When beginners get started with machine learning, the inevitable question is “what are the prerequisites? What do I need to know to get started?”

And once they start researching, beginners frequently find well-intentioned but disheartening advice, like the following:

You need to master math. You need all of the following:

– Calculus

– Differential equations

– Mathematical statistics

– Optimization

– Algorithm analysis

– and

– and

– and ……..

A list like this is enough to intimidate anyone but a person with an advanced math degree.

It’s unfortunate, because I think a lot of beginners lose heart and are scared away by this advice.

If you’re intimidated by the math, I have some good news for you: in order to get started building machine learning models (as opposed to doing machine learning *theory*), you need less math background than you think (and almost certainly less math than you’ve been told that you need). If you’re interested in being a machine learning *practitioner*, you don’t need a lot of advanced mathematics to get started.

But you’re not entirely off the hook.

There are still prerequisites.
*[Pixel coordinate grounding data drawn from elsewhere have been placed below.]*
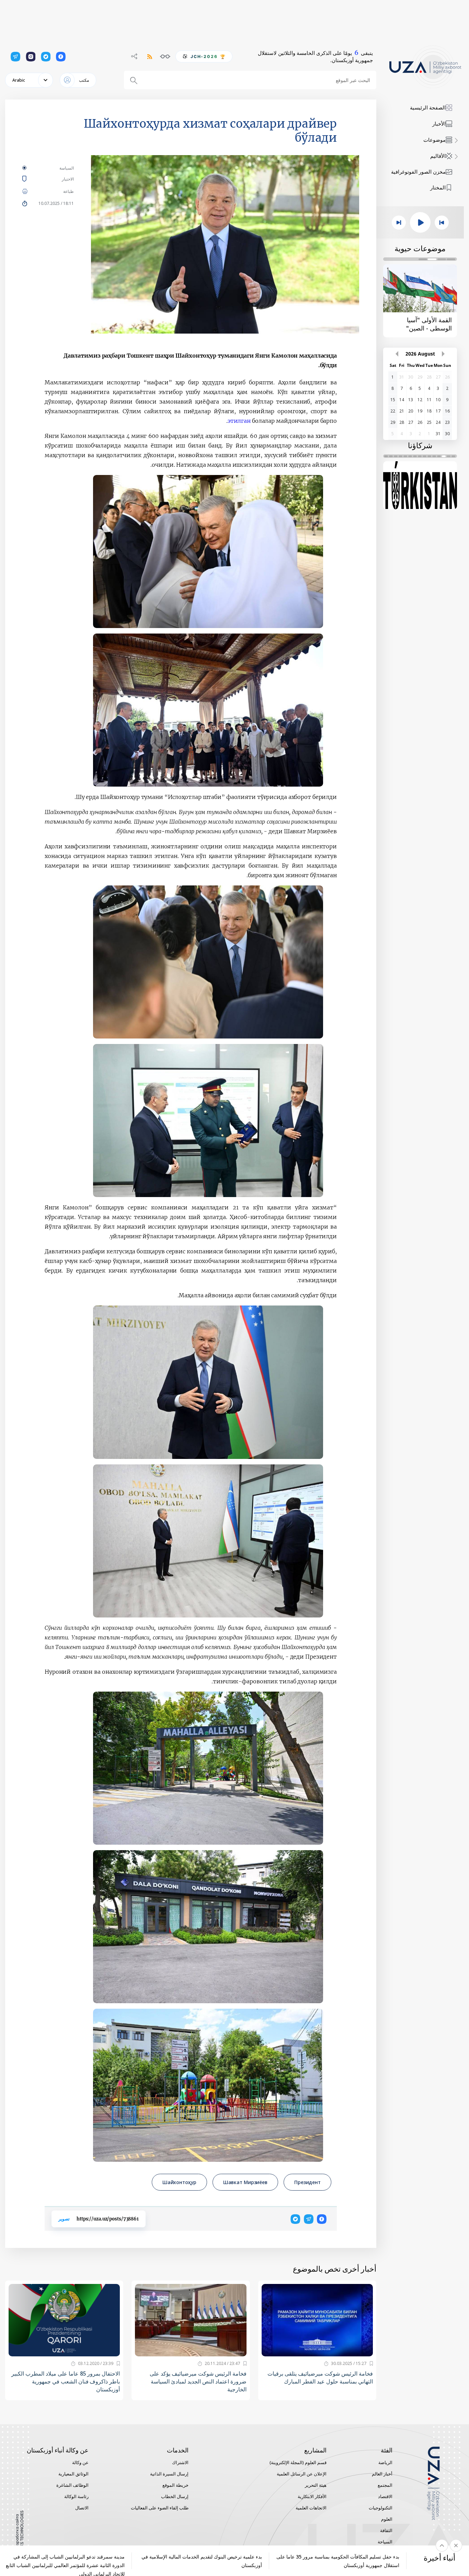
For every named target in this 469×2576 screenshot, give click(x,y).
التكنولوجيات (380, 2508)
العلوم (386, 2519)
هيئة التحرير (316, 2485)
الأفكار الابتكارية (312, 2496)
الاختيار (58, 179)
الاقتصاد (385, 2496)
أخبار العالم (382, 2474)
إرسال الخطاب (174, 2496)
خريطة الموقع (175, 2485)
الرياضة (385, 2462)
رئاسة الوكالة (76, 2496)
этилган (239, 420)
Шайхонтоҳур (179, 2182)
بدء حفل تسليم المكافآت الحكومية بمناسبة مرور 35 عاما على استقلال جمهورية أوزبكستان (337, 2560)
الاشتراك (180, 2462)
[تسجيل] (371, 2363)
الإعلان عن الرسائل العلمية (302, 2474)
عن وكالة (80, 2462)
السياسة (66, 168)
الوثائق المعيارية (73, 2474)
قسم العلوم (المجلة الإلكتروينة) (298, 2462)
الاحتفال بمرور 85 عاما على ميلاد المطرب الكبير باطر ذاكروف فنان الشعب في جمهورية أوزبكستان (65, 2381)
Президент (307, 2182)
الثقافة (386, 2530)
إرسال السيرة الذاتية (169, 2474)
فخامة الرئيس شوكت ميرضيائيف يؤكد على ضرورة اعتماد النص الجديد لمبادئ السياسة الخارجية (198, 2381)
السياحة (385, 2542)
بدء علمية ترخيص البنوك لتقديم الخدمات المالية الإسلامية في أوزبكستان (201, 2560)
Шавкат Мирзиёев (245, 2182)
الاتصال (82, 2508)
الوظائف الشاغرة (72, 2485)
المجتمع (385, 2485)
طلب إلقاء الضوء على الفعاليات (159, 2508)
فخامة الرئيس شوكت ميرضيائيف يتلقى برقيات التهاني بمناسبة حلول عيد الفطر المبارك (320, 2377)
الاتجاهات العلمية (311, 2508)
In fact, even if you can get by without having a masterful understanding of calculus and linear algebra, there are *other prerequisites* that you absolutely need to know (thankfully, the real prerequisites are much easier to master).
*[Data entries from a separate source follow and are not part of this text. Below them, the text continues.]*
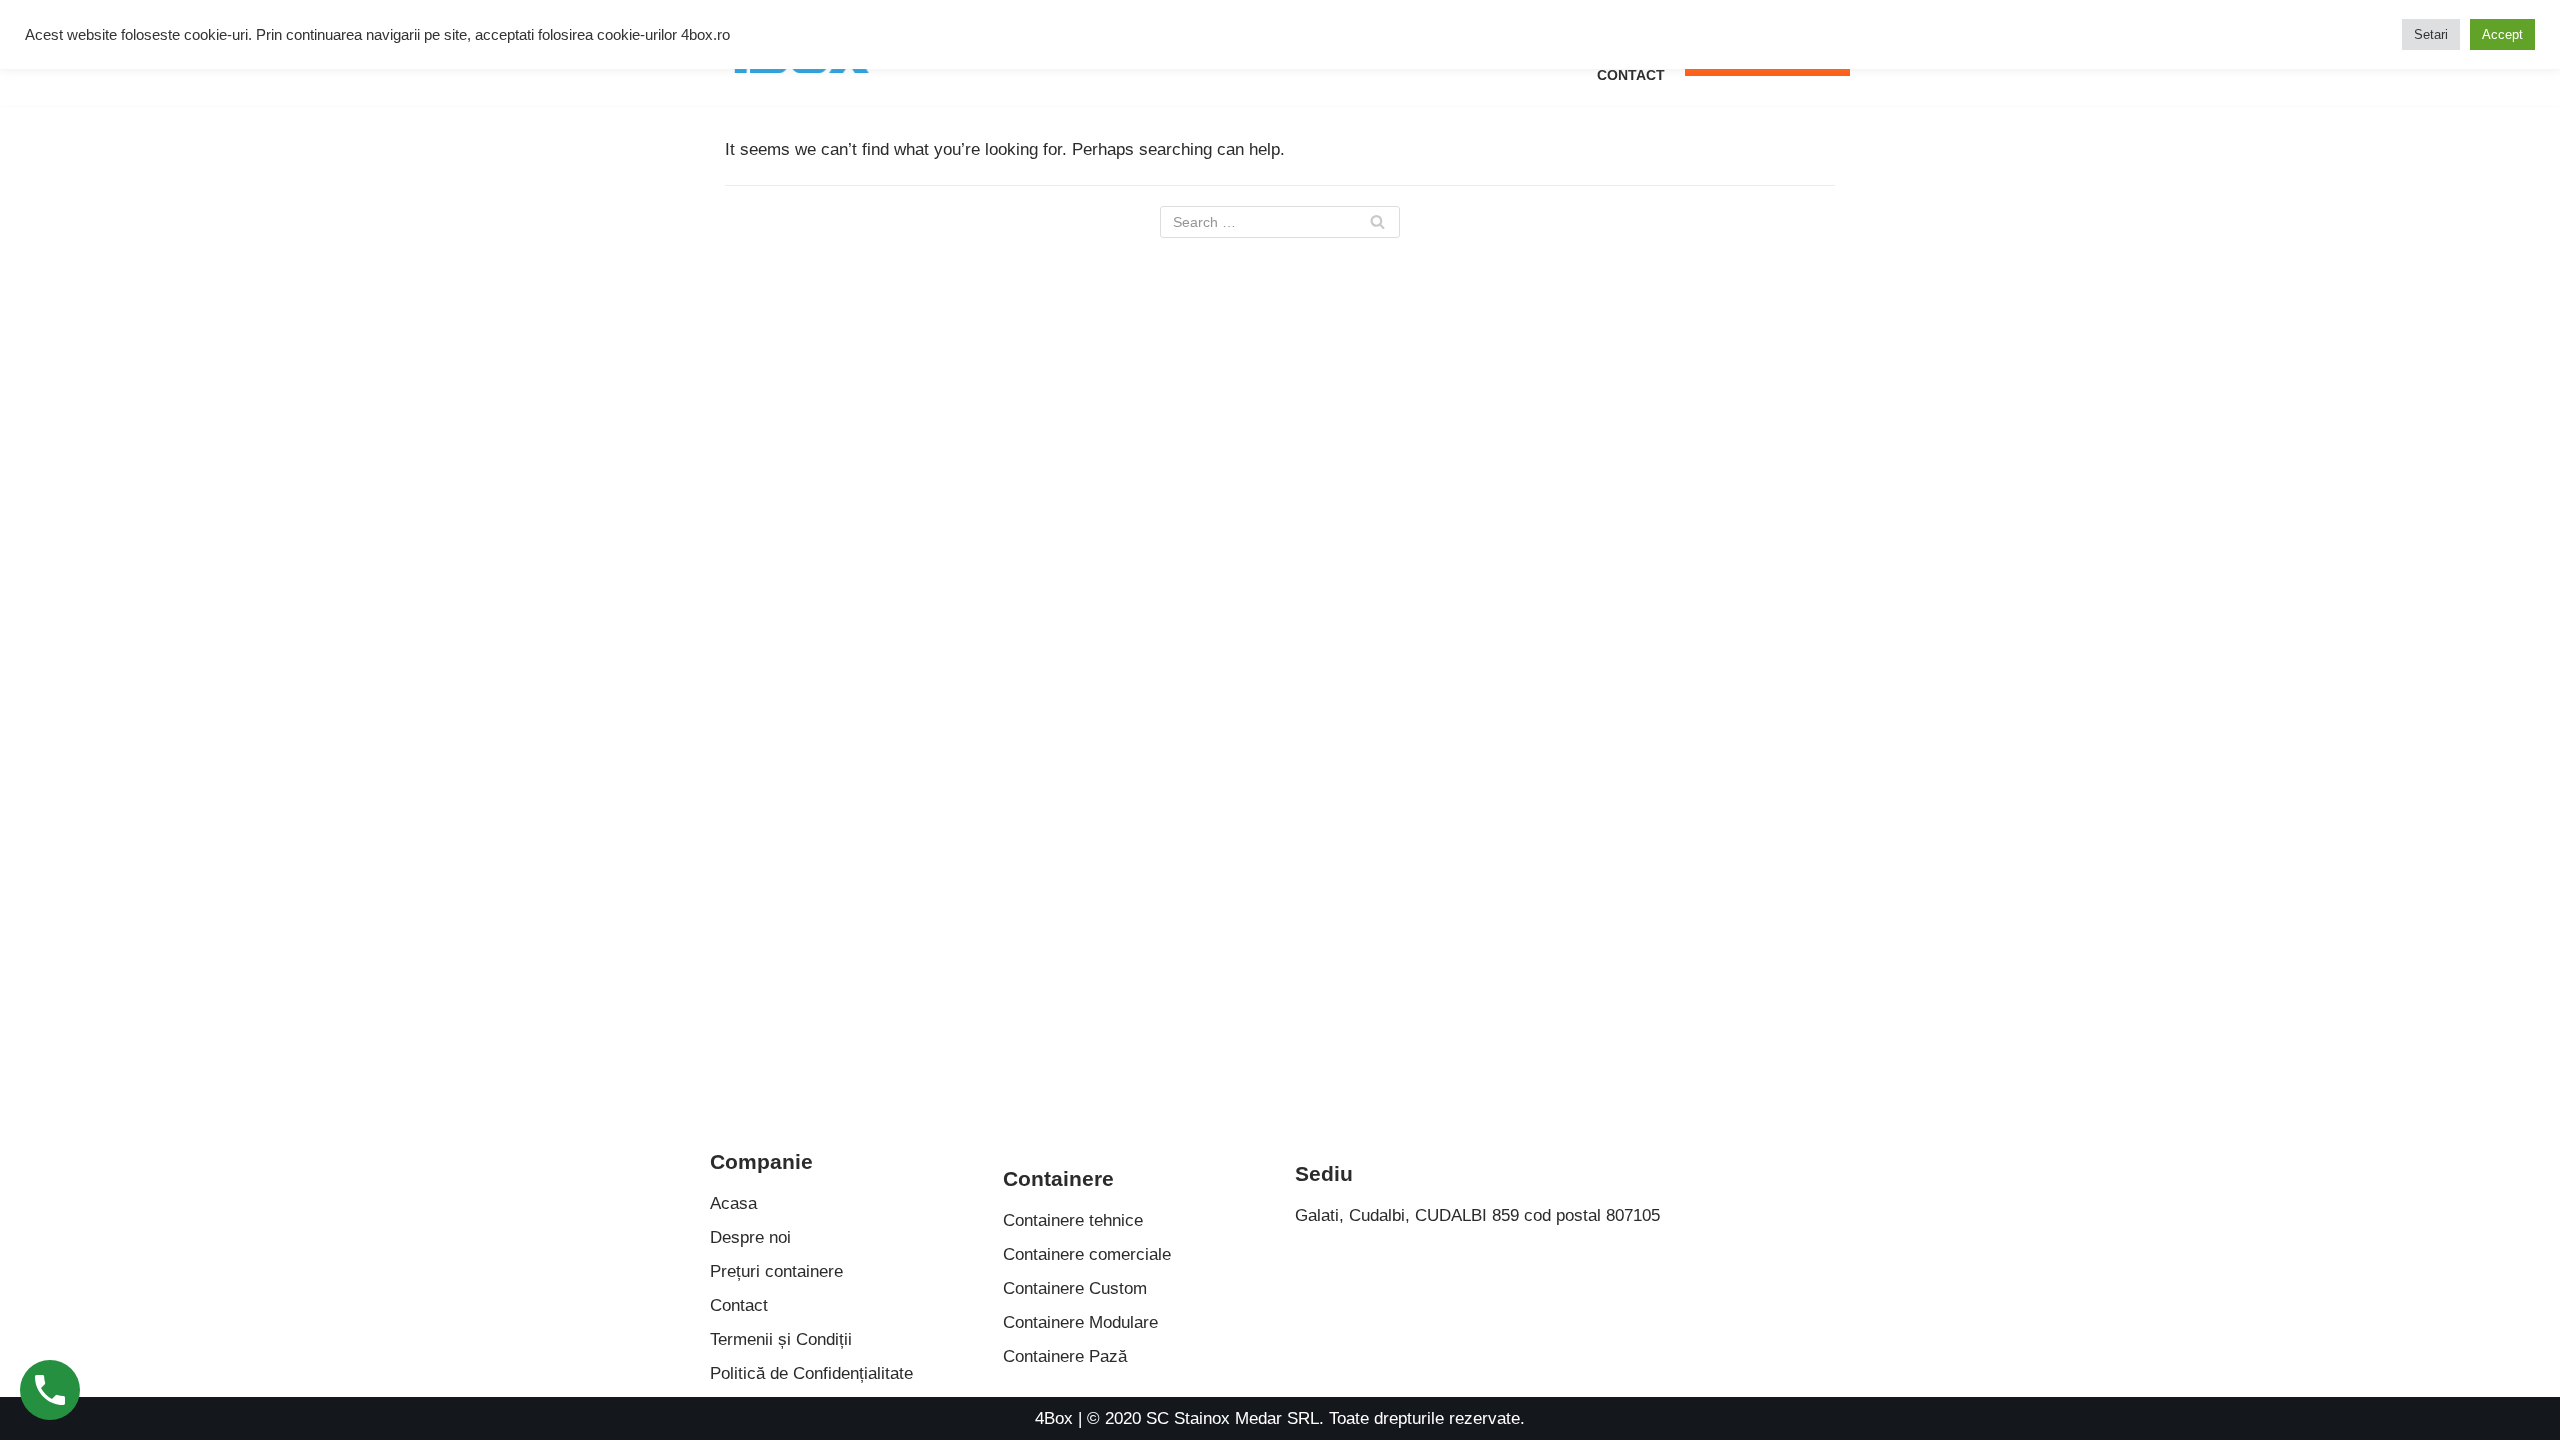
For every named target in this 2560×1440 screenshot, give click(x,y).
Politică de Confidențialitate (811, 1373)
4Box (1054, 1418)
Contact (1631, 75)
## Math is not the primary prerequisite for machine learning

If you’re a beginner and your goal is to work in industry or business, math is not the primary prerequisite for machine learning. That probably stands in opposition to what you’ve heard in the past, so let me explain.

Most advice on machine learning is from people who learned data science in an academic environment.

Before I go on, I want to emphasize that this is not a jab. Using the term “academic” is not meant to be an insult. People who work in academia frequently build the tools that people in industry use. And through research, they also push the field forward. I admire these people.

However, there are different incentives in an academic environment. Those incentives shape the mindset and work of people in academia differently than the incentives of people who work in industry. Moreover, the incentives shape the training of people entering academia: students in an academic environment are trained to be productive largely as scholars and researchers.

In an academic environment, individuals are rewarded (largely) for producing novel research, and in the context of ML, that truly does require a deep understanding of the mathematics that underlies machine learning and statistics.

In industry though, in most cases, the primary rewards aren’t for innovation and novelty. In industry, you’re rewarded for creating business value. In most cases, particularly at entry levels, this means applying existing, “off the shelf” tools. The critical fact here, is that existing tools almost all take care of the math for you.

### “Off the shelf” tools take care of the math for you

Almost all of the common machine learning libraries and tools take care of the hard math for you. This includes R’s caret package as well as Python’s scikit-learn. This means that it’s not absolutely necessary to know linear algebra and calculus to get them to work.

There’s a good quote about this by Andrew Gelman in his highly regarded book on regression:

“Most books define regression in terms of matrix operations. We avoid much of this matrix algebra for the simple reason that it is now done automatically by computers …. [the computations] are important but can be done out of sight of the user.”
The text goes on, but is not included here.